I go the homeopathic route for myself and my dogs whenever possible.

Here it is recommended to give:
* Belladonna 6X
* Bryonia 6X
* Antimonium arsenicosum 6X

Several times a day.

Good luck.


----------



## Anna Kasho (Jan 16, 2008)

Pretty much as Maren says, that has been my experience too. Cyko had kennel cough whn he was little, for a grand total of 4 days - healthy raw-fed pup with good immune system. A golden retriever pup I knew, of about the same age, had it really bad for 2 weeks, despite antibiotics, etc - poor immune system. Both resolved just fine. The stuff was going around so I got to hear from many clients in grooming, and there didn't seem to be any difference with or without antibiotics...


----------



## Lacey Vessell (Nov 18, 2006)

Last Weds. my boy Zane sneezed a few times. We were going out of town for a seminar the next day and thought it best to have him seen by the Vet. Would hate for him to get sicker away from home or to pass whatever on to the other dogs that would be in attendance at the seminar. No temp, no cough, energy level was as always...never ending Vet said that his educated guess was that the sneezing was the beginning signs of Kennel Cough...and after pushing very hard on Zane's neck....he did gasp for air and I doubt very much if the vet will ever do THAT again to him:wink: .....but the vet called it a cough#-o He gave me Clavormax, another prescription cough medicine (tablet form which I have not used because he never coughed) and told me to get some over the counter Benadryl.(50mg - he's 70lbs) Zane has yet to cough....and is no longer sneezing. I think I would have been just as good if I just gave him some Benadryl and used the humidifier - Zane could have stayed on his raw diet then. I did give my other two dogs who live in the house with Zane, benadryl as my older Malinois also started sneezing. None of them ever coughed and none of them have sneezed in over 3 days. 

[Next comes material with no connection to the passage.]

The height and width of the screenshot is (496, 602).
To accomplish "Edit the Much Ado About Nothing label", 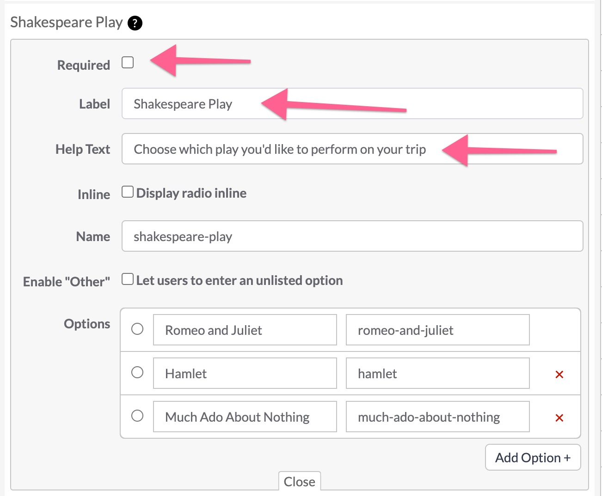I will click(x=245, y=417).
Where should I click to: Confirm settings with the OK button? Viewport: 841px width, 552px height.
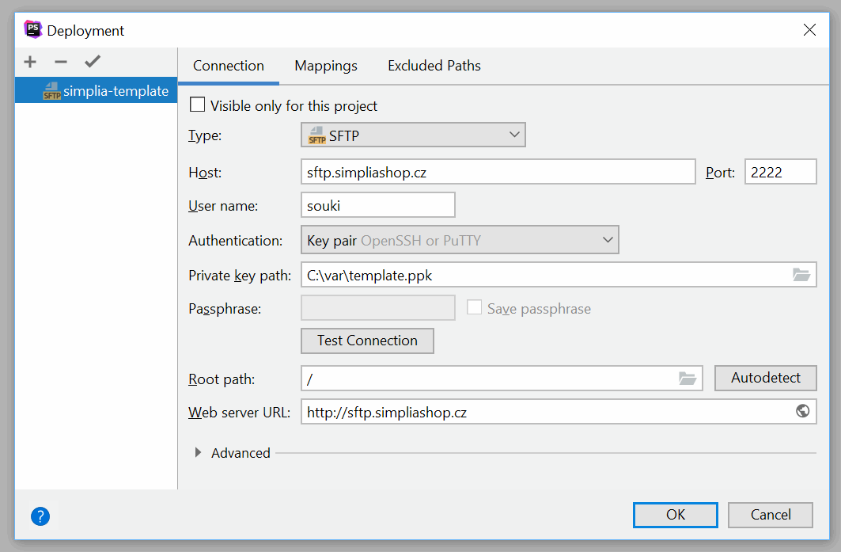click(x=675, y=515)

Having lost my Rottweiller to some form of pnuemonia almost a year ago, which started out as a sneeze.....I was not willing to take any chances...Kinda your damned if you do (use antibiotics) and damned if you don't.

Hope Havok gets well soon!

ADDED: In the vets defense in reference to coming to his educated guess.....he did take into account that my immediate next door neighbor had adopted a pup from a shelter approximately a week before.


----------



## Julie Ann Alvarez (Aug 4, 2007)

I just went through my dog meds and found an old bottle of prescription Robitussen DM from the last occurence. I poored it down the sink. I did give him an ace pill to help him relax. He isn't coughing phlem yet- last time when the bulls had it they were coughing up nasty yellow gunk. Havok's cough sounds dry so far. It may have to do with the face shape and nasal cavity.

I will bring him in for TLC tonight. He sounds terrible.

Thanks,

Julie


----------



## Jeff Oehlsen (Apr 7, 2006)

Yes, kennel cough. It is going to ravage your dogs and they will all die a hideous...........wait, did you say kennel cough ??? WTF ??? Goofballs, oh no, my dog is coughing. ](*,) ](*,) ](*,) ](*,) ](*,) ](*,)


----------



## Jeff Oehlsen (Apr 7, 2006)

Oh yes,


Quote:
Originally Posted by Julie Ann Alvarez 
We train at a doggy daycare.
I would say stop doing this, for future reference.

NEVER LEAVE THE HOUSE. 

AAAAAAAAAAAAAAAAAAAAAHAHAHAHAHAHAHAHAHAHHA 

SHUT UP AND TRAIN


----------



## Gerry Grimwood (Apr 2, 2007)

Jeff Oehlsen said:


> Oh yes,
> 
> 
> Quote:
> ...


Ya know, some problems are explained by their names. For you I will give this example..a STD is caused by one action and one action only. 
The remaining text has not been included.